About this exercise: Restate word for word the lines of the entries below, starting with the line that holds "The image size is (670, 511)." and ending with the line that holds "Task: Click the 'to me' recipient text", and no others.

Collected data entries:
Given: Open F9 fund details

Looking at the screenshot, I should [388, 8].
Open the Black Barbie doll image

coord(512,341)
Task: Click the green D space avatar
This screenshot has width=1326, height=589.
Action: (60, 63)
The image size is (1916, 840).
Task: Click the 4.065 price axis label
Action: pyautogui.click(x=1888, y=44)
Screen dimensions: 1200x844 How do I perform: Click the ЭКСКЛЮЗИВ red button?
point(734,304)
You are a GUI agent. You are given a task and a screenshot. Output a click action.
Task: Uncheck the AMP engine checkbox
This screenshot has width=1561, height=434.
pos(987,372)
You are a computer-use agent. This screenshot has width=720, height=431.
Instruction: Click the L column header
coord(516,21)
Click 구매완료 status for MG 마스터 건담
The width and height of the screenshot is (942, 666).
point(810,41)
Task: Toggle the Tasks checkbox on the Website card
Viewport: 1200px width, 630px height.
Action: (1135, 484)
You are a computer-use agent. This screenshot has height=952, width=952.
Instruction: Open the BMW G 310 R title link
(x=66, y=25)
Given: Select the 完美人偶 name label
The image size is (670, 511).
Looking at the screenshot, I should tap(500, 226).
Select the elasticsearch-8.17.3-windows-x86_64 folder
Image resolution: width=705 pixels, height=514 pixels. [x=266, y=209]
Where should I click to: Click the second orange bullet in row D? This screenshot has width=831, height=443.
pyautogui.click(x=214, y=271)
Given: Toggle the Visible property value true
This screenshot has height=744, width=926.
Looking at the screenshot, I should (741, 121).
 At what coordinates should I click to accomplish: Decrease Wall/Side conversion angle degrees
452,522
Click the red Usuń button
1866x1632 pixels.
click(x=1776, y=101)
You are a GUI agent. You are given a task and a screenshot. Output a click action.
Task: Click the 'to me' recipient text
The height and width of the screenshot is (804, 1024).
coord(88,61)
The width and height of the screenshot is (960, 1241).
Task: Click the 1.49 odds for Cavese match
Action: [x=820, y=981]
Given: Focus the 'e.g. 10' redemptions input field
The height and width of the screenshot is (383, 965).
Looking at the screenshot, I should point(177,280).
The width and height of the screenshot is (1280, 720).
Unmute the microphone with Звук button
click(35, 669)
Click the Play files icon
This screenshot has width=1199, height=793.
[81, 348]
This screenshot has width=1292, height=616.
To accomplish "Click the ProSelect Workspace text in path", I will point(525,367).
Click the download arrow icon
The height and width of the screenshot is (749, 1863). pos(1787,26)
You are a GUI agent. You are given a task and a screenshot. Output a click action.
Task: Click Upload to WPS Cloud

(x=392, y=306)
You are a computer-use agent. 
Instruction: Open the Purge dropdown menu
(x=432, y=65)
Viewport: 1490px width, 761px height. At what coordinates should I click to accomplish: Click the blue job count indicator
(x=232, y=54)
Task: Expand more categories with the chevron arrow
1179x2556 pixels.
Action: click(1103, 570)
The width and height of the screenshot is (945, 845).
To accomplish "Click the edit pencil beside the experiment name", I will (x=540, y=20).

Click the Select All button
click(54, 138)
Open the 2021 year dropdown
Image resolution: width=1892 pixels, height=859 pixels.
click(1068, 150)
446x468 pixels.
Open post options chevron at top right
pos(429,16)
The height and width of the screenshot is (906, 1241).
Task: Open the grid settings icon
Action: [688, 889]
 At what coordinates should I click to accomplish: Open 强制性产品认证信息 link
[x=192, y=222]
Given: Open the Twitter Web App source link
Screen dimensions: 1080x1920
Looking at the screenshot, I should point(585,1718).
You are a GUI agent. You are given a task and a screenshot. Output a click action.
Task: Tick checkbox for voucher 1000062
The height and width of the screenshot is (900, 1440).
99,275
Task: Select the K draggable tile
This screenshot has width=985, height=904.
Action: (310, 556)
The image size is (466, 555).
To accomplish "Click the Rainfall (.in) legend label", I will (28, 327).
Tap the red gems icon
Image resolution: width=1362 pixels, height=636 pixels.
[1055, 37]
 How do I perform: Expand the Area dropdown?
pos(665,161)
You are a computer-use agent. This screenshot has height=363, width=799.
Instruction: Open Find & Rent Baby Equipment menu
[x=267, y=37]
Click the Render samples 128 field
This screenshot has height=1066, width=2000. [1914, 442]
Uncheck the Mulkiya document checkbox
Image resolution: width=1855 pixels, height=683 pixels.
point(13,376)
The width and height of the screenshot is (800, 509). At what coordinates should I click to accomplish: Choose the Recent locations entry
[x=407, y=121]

Response below:
The image size is (670, 511).
Looking at the screenshot, I should tap(500, 226).
Select the elasticsearch-8.17.3-windows-x86_64 folder
Image resolution: width=705 pixels, height=514 pixels. [x=266, y=209]
Where should I click to: Click the second orange bullet in row D? This screenshot has width=831, height=443.
pyautogui.click(x=214, y=271)
Given: Toggle the Visible property value true
This screenshot has height=744, width=926.
Looking at the screenshot, I should (741, 121).
 At what coordinates should I click to accomplish: Decrease Wall/Side conversion angle degrees
452,522
Click the red Usuń button
1866x1632 pixels.
click(x=1776, y=101)
You are a GUI agent. You are given a task and a screenshot. Output a click action.
Task: Click the 'to me' recipient text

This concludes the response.